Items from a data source
— start —

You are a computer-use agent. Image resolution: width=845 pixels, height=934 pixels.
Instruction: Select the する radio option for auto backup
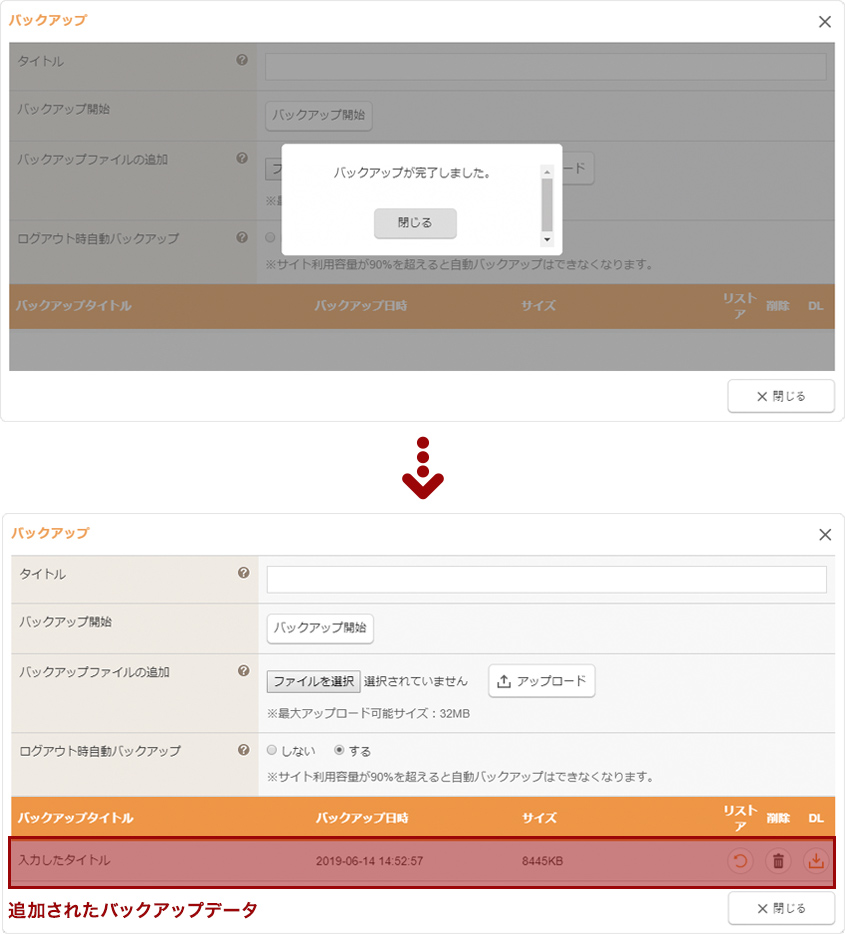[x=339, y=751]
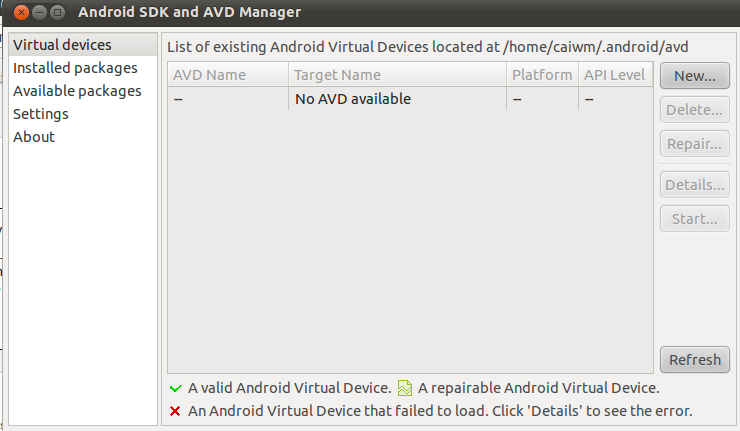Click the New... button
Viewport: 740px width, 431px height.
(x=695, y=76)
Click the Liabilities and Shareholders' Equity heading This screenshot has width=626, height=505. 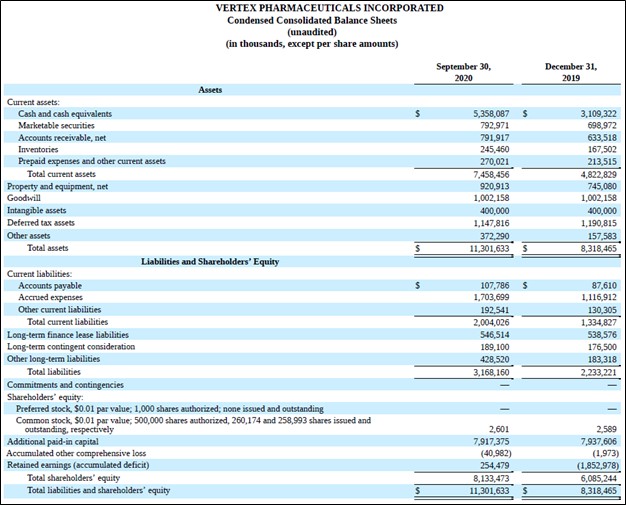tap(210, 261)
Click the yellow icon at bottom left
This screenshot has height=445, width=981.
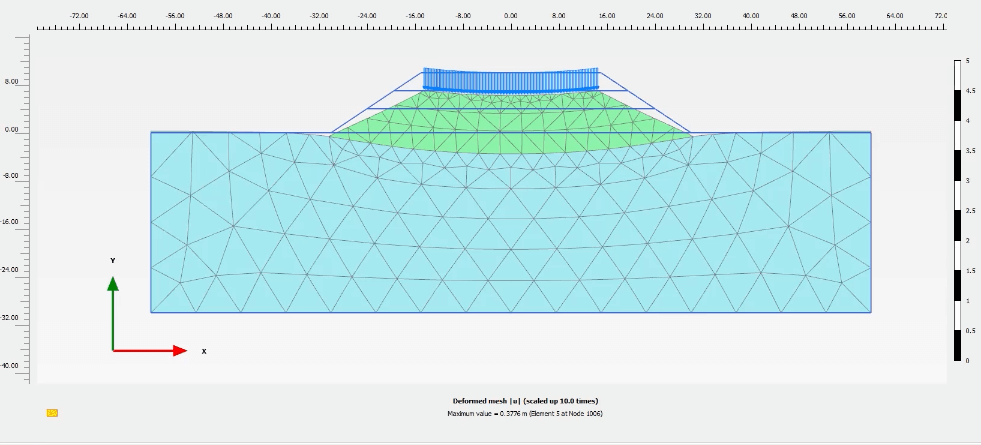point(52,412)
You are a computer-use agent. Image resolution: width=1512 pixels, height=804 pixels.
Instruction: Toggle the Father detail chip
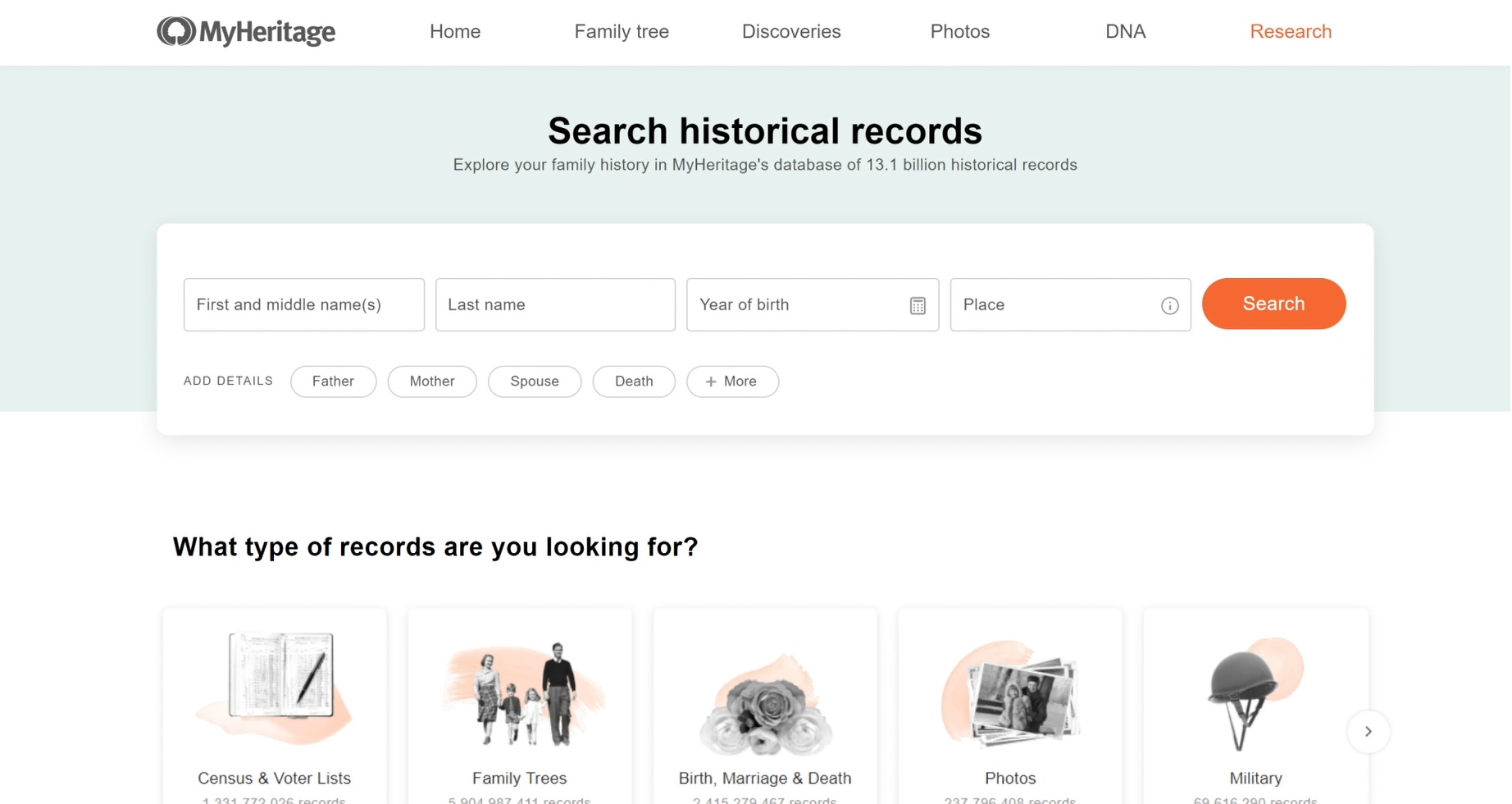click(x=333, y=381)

— end —

SHORT TASK: Arrange the lines of the items, from the line containing "Click the yellow icon at bottom left" through the last line, as a Markdown table with the columns Row and Line. Skip blank lines and leave the pictures out.

SOLUTION TO THIS TASK:
| Row | Line |
|---|---|
| 1 | Click the yellow icon at bottom left |
| 2 | This screenshot has height=445, width=981. |
| 3 | point(52,412) |
| 4 | You are a computer-use agent. Image resolution: width=1512 pixels, height=804 pixels. |
| 5 | Instruction: Toggle the Father detail chip |
| 6 | click(x=333, y=381) |